有没有不区分大小写的 string.Replace 替代方案？

https://stackoverflow.com/questions/244531

05-07-2019
|

题

我需要搜索一个字符串并替换所有出现的 %FirstName% 和 %PolicyAmount% 具有从数据库中提取的值。问题是 FirstName 的大小写各不相同。这阻止我使用 String.Replace() 方法。我看过有关该主题的网页，其中建议

Regex.Replace(strInput, strToken, strReplaceWith, RegexOptions.IgnoreCase);

但是由于某种原因，当我尝试更换时 %PolicyAmount% 和 $0, ，替换永远不会发生。我认为这与美元符号是正则表达式中的保留字符有关。

我可以使用另一种不涉及清理输入来处理正则表达式特殊字符的方法吗？

解决方案

来自MSDN
$ 0 - “替换与组号（十进制）匹配的最后一个子串。”

在.NET正则表达式中，组0始终是整个匹配。对于文字$，你需要

string value = Regex.Replace("%PolicyAmount%", "%PolicyAmount%", @"$0", RegexOptions.IgnoreCase);

其他提示

似乎 string.Replace 应该有一个带有 StringComparison 参数的重载。既然没有，你可以尝试这样的事情：

public static string ReplaceString(string str, string oldValue, string newValue, StringComparison comparison)
{
    StringBuilder sb = new StringBuilder();

    int previousIndex = 0;
    int index = str.IndexOf(oldValue, comparison);
    while (index != -1)
    {
        sb.Append(str.Substring(previousIndex, index - previousIndex));
        sb.Append(newValue);
        index += oldValue.Length;

        previousIndex = index;
        index = str.IndexOf(oldValue, index, comparison);
    }
    sb.Append(str.Substring(previousIndex));

    return sb.ToString();
}

有点令人困惑的答案，部分原因是问题的标题实际上是很多大于所提出的具体问题。读完后，我不确定是否有任何答案需要进行一些编辑才能吸收这里所有的好东西，所以我想我应该尝试总结一下。

这是一种扩展方法，我认为它避免了这里提到的陷阱，并提供了最广泛适用的解决方案。

public static string ReplaceCaseInsensitiveFind(this string str, string findMe,
    string newValue)
{
    return Regex.Replace(str,
        Regex.Escape(findMe),
        Regex.Replace(newValue, "\\$[0-9]+", @"$$$0"),
        RegexOptions.IgnoreCase);
}

所以...

这是一种扩展方法 @马克罗宾逊
这不尝试跳过正则表达式 @Helge（如果你想在正则表达式之外像这样字符串嗅探，你真的必须逐字节进行）
通过@MichaelLiu 的优秀的测试用例, "œ".ReplaceCaseInsensitiveFind("oe", ""), ，尽管他的想法可能略有不同。

很遗憾， @HA 的评论说你必须这样做 Escape 这三个都不正确. 。初始值和 newValue 不需要。

笔记： 然而你必须逃避 $s 在您要插入的新值中 如果它们是“捕获值”标记的一部分. 。因此，Regex.Replace 中的三个美元符号位于 Regex.Replace [原文如此] 中。没有它，这样的事情就会破裂......

"This is HIS fork, hIs spoon, hissssssss knife.".ReplaceCaseInsensitiveFind("his", @"he$0r")

这是错误：

An unhandled exception of type 'System.ArgumentException' occurred in System.dll

Additional information: parsing "The\hisr\ is\ he\HISr\ fork,\ he\hIsr\ spoon,\ he\hisrsssssss\ knife\." - Unrecognized escape sequence \h.

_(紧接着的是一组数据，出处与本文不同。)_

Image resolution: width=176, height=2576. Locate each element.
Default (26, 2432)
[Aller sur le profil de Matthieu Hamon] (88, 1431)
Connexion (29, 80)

告诉你什么，我知道那些对正则表达式感到满意的人觉得他们的使用可以避免错误，但我通常仍然偏向于字节嗅探字符串（但只有在读过之后 Spolsky 谈编码）以绝对确定您得到了重要用例的预期结果。让我想起了《克罗克福德》不安全的正则表达式“ 一点。我们经常编写允许我们想要的正则表达式（如果我们幸运的话），但无意中允许更多内容（例如，Is $10 在我的 newValue 正则表达式中确实是一个有效的“捕获值”字符串，上面？）因为我们考虑得不够周到。两种方法都有价值，并且都会鼓励不同类型的无意错误。人们常常很容易低估复杂性。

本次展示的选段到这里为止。